Retype the records word for word. Skip every image.

Collected data entries:

========================================

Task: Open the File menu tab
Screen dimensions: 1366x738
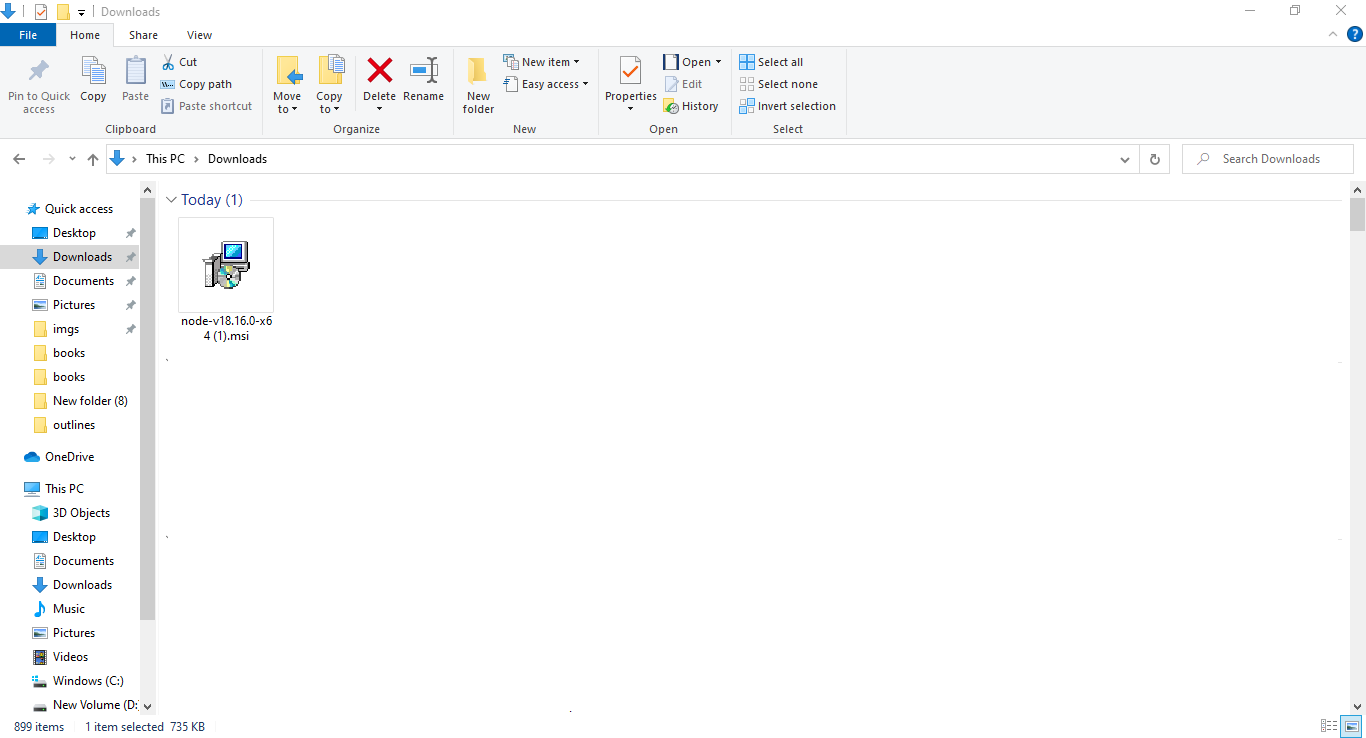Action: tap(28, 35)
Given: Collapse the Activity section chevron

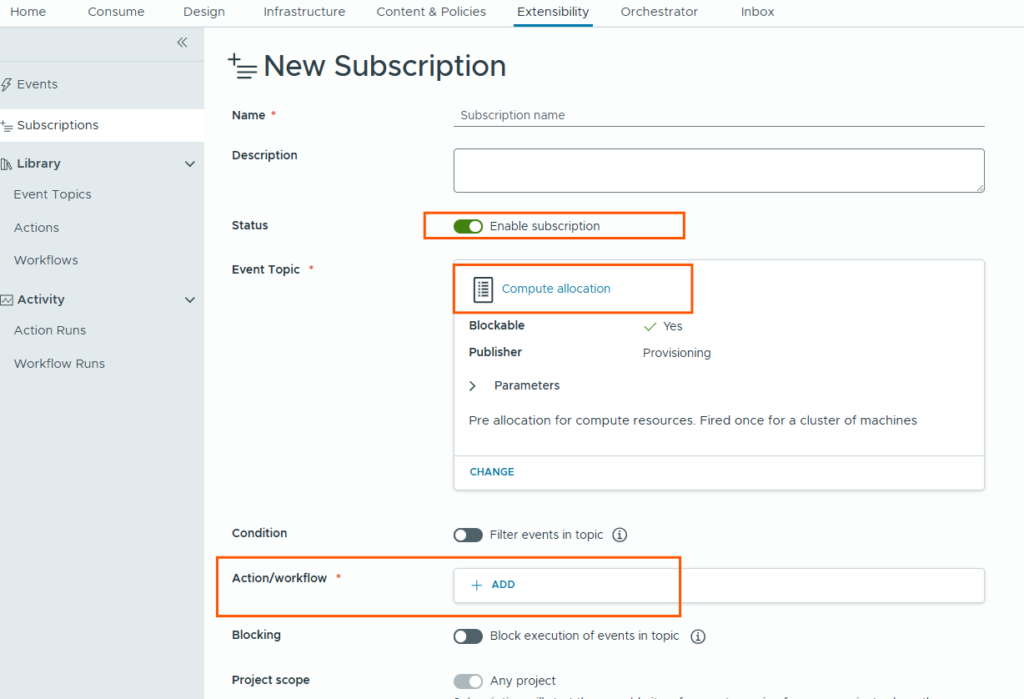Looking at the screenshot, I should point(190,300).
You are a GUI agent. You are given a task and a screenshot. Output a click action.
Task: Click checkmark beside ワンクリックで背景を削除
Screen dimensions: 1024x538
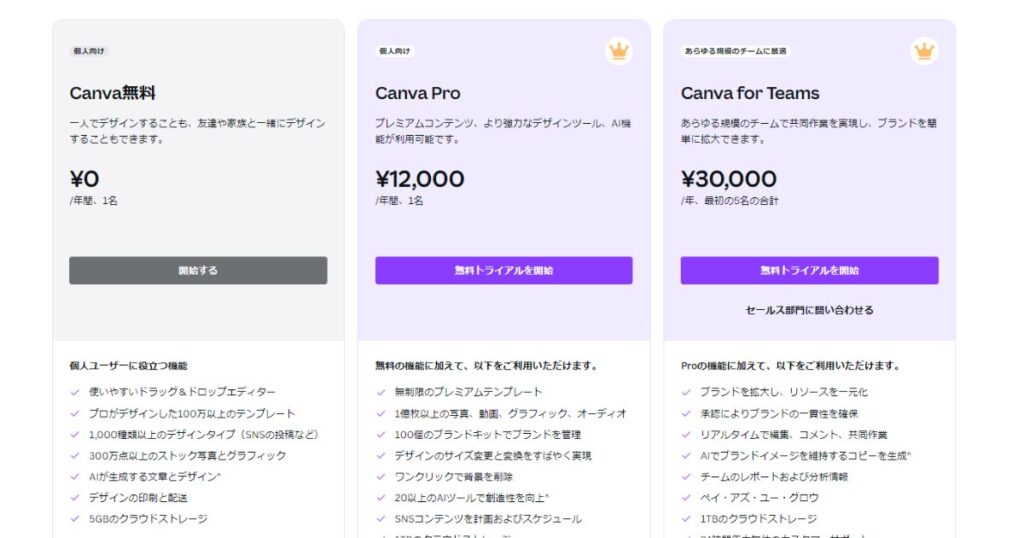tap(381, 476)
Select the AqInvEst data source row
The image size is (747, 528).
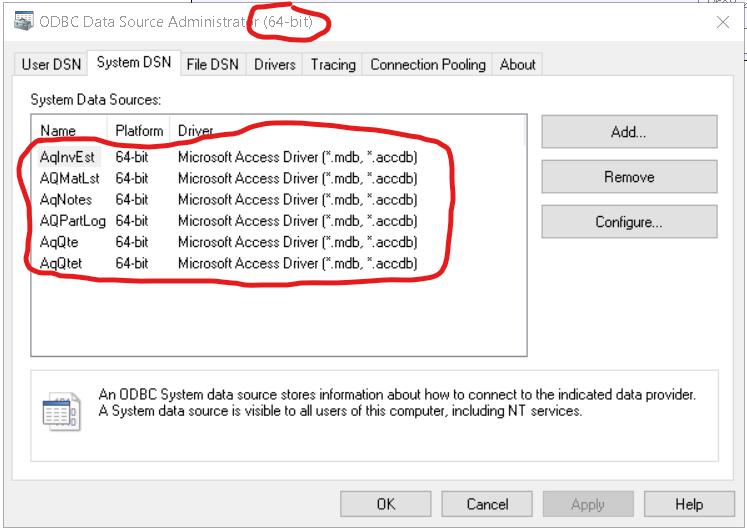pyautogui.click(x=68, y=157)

========================================

RESULT FOR THIS TASK:
Task: Open the File menu tab
Screen dimensions: 1366x738
Action: tap(28, 35)
Given: Collapse the Activity section chevron

Looking at the screenshot, I should point(190,300).
You are a GUI agent. You are given a task and a screenshot. Output a click action.
Task: Click checkmark beside ワンクリックで背景を削除
Screen dimensions: 1024x538
tap(381, 476)
Select the AqInvEst data source row
The image size is (747, 528).
pyautogui.click(x=68, y=157)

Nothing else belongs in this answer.